▶ [DOCUMENT SECTION]
....

You are viewing a plain text version of this content. The canonical link for it is here.

Posted to dev@poi.apache.org by Tetsuya Kitahata <te...@apache.org> on 2003/06/17 20:31:39 UTC

Proposal: All DOCUMENTS TO UTF-8

Hello,

I think that some of current documents (e.g. news.xml, trans/es/*.xml)
have "ISO-8859-1" encoding style. However, my favorite text editor
can not read them properly (garbled chars) at the point of 
"Umlauts" and "Ntildes" etc.

I want these particular letters to be converted into 
"Unicode Escape Sequence Style" (\uxxxx).

Also, the header lines of the xmls, 
 <?xml version="1.0" encoding="ISO-8859-1"?>
 ->
 <?xml version="1.0" encoding="UTF-8"?>

Thirdly, I want the guideline of translations to be slightly
changed to be fit in these above.

Any thoughts?

If there's no objections, I think I can do this by myself.
(Just using "native2ascii" with codepage 1252)

Sincerely,

-- Tetsuya (tetsuya@apache.org)

Re: Proposal: All DOCUMENTS TO UTF-8

Posted by Tetsuya Kitahata <te...@apache.org>.

I see. Thank you all for the comments and opinions.
I'll let the /trans/xx/ dir leave as they are.

Sorry for my ignorance. we often use "native2ascii" (and reverse)
or whatever when thinking about l10n and i18n: e.g. Java Resource Bundle.

....

▶ [EXTRACTED DATA]
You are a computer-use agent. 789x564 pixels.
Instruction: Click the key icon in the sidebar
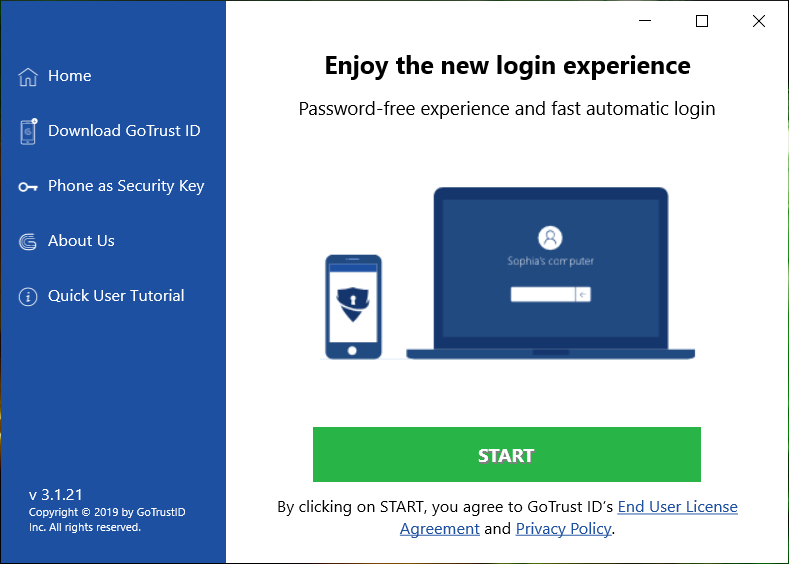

....

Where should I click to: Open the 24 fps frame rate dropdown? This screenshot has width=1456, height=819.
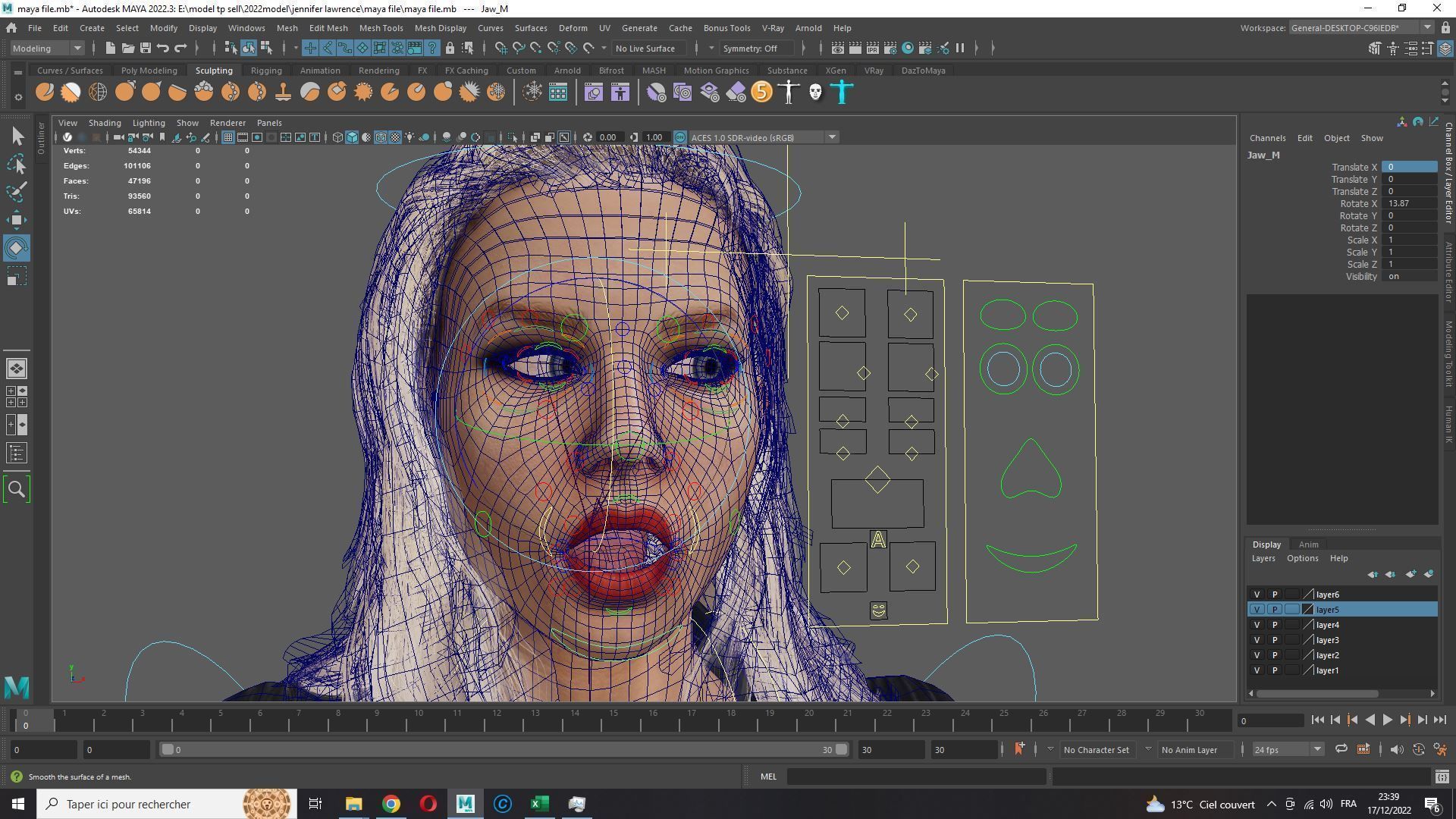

....

▶ [SET TASK A]
Quote the UTF-8 proposal thread word for word, starting at "Posted by Tetsuya" and ending at "Java Resource Bundle.".
▶ [SET TASK B]
Write a continuation of the UTF-8 proposal thread, beginning right after its last sentence.

▶ [EXPECTED ANSWER A]
Posted by Tetsuya Kitahata <te...@apache.org>.

I see. Thank you all for the comments and opinions.
I'll let the /trans/xx/ dir leave as they are.

Sorry for my ignorance. we often use "native2ascii" (and reverse)
or whatever when thinking about l10n and i18n: e.g. Java Resource Bundle.

▶ [EXPECTED ANSWER B]
However, it might not be common in western europe, US, etc......

Right. I got it.

Again, thank you for all the comments.

Sincerely,

-- Tetsuya (tetsuya@apache.org)

P.S.
For example, "ör" compose one 'kanji' character, while "ös" compose
another 'kanji', automatically. This is so called 'multi-byte problem'.
Mail Clients can deal with these properly as long as the mail headers
("charset") are set appropriately, on the other hand text editors can
not do this well. This means that maybe I will not be able to 'commit'
the efforts of translations of es,de,it,.... posted in bugzilla (or [PATCH])

---------------------------------------------------------------------

On Fri, 20 Jun 2003 15:15:26 -0400
(Subject: Re: Proposal: All DOCUMENTS TO UTF-8)
"Andrew C. Oliver" <ac...@apache.org> wrote:

> I'm inclined to agree.  Editors that do the \uxxx are not common in
> countries such as Spain, Mexico, the US.  This would constitute a nasty
> barrier to entry that would probably discourage contribution.
> 
> -Andy
> 
> On 6/19/03 6:11 PM, "Rainer Klute" <ra...@epost.de> wrote:
> 
> > On Wed, 18 Jun 2003 03:31:39 +0900 Tetsuya Kitahata <te...@apache.org>
> > wrote:
> >> I think that some of current documents (e.g. news.xml, trans/es/*.xml)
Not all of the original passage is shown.